BILLIONAIRE Donald Trump claimed last night that Scotland’s coastline will be “forever ruined” if a £200million windfarm is built next to his north-east golf resort.
He has attacked the plans for giant turbines to be built off the coast of Aberdeen because of the visual impact they will have on his Menie Estate links course.
The 11 structures – which would make up the European Offshore Wind Development Centre (EOWDC) – would measure up to 640ft high, twice the height of Big Ben.
They would be erected one-and-a-half miles from the coast between Balmedie and Bridge of Don.
But the Trump Organisation has vowed to use any available legal means to make sure the project does not go ahead.
Mr Trump said: “I am very disappointed that Scotland may allow the development of a wind power plant directly off Aberdeen’s beautiful coastline.”
He also released his own artist’s impression of what the scheme would look like from his championship golf course, which is nearing completion.
“When I first became involved with our billion-pound development, I was repeatedly promised, as an incentive for us to go forward and proceed with this project, that wind turbines would not be destroying and distorting the magnificent coastline,” he said.
“Unfortunately, despite these prior assurances that the wind project would not proceed, I am now learning that this issue has again raised its ugly head.”
Mr Trump previously threatened to walk away from his golf development when original proposals for the windfarm cited 33 turbines.
That number, however, was eventually scaled back.
Building work for the project – a partnership between Vattenfall, Technip, and Aberdeen Renewable Energy Group (Areg) – could start as early as 2013.
But Mr Trump still fears the scheme could compromise his plans.
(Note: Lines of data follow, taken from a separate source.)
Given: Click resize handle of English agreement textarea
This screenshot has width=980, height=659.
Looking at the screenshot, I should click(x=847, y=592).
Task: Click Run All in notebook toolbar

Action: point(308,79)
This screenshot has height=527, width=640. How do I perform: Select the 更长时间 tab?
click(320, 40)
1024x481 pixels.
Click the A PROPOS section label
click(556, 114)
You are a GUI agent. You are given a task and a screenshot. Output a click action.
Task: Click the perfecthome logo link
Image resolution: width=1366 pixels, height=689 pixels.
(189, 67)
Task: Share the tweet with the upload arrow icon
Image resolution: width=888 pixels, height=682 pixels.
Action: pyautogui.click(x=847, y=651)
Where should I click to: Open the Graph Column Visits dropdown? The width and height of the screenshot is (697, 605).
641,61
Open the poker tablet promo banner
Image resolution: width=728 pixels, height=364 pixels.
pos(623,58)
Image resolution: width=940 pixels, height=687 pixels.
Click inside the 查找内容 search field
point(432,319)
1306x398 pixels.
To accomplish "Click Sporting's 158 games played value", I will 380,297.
He added: “Scotland is one of the most beautiful countries on earth, with its greatest asset being its coastline – a coastline known for its great beauty throughout the entire world.
“Speaking both selfishly and as somebody who loves Scotland, the birthplace of my mother, I hope that the mistake of building these massive and visually destructive power plants is avoided.”
And he warned Scottish residents: “Don’t be misled – your coastline will be forever ruined, your wildlife will be devastated and your valuable tax revenues wasted.”
David Rodger, project spokesman for the European Offshore Wind Deployment Centre, said: “We have been in regular contact with the Trump Organisation and acknowledge the concern raised.”
Meanwhile, an engineering expert has questioned the drawing that the Trump Organisation released yesterday to justify its concerns.
Alan Owen, of the School of Engineering at the Robert Gordon University, said: “The Trump picture shows the wind turbines too close to shore and incorrectly distributed, both relative to the shore and to one another.”
Mr Owen, a member of the Areg board, added: “The area is already an industrial landscape with large boats congregating frequently, and the applicant’s picture is far more accurate.”
Last night, the Scottish Government dismissed Mr Trump’s claims and said each offshore application would be assessed by Scottish ministers.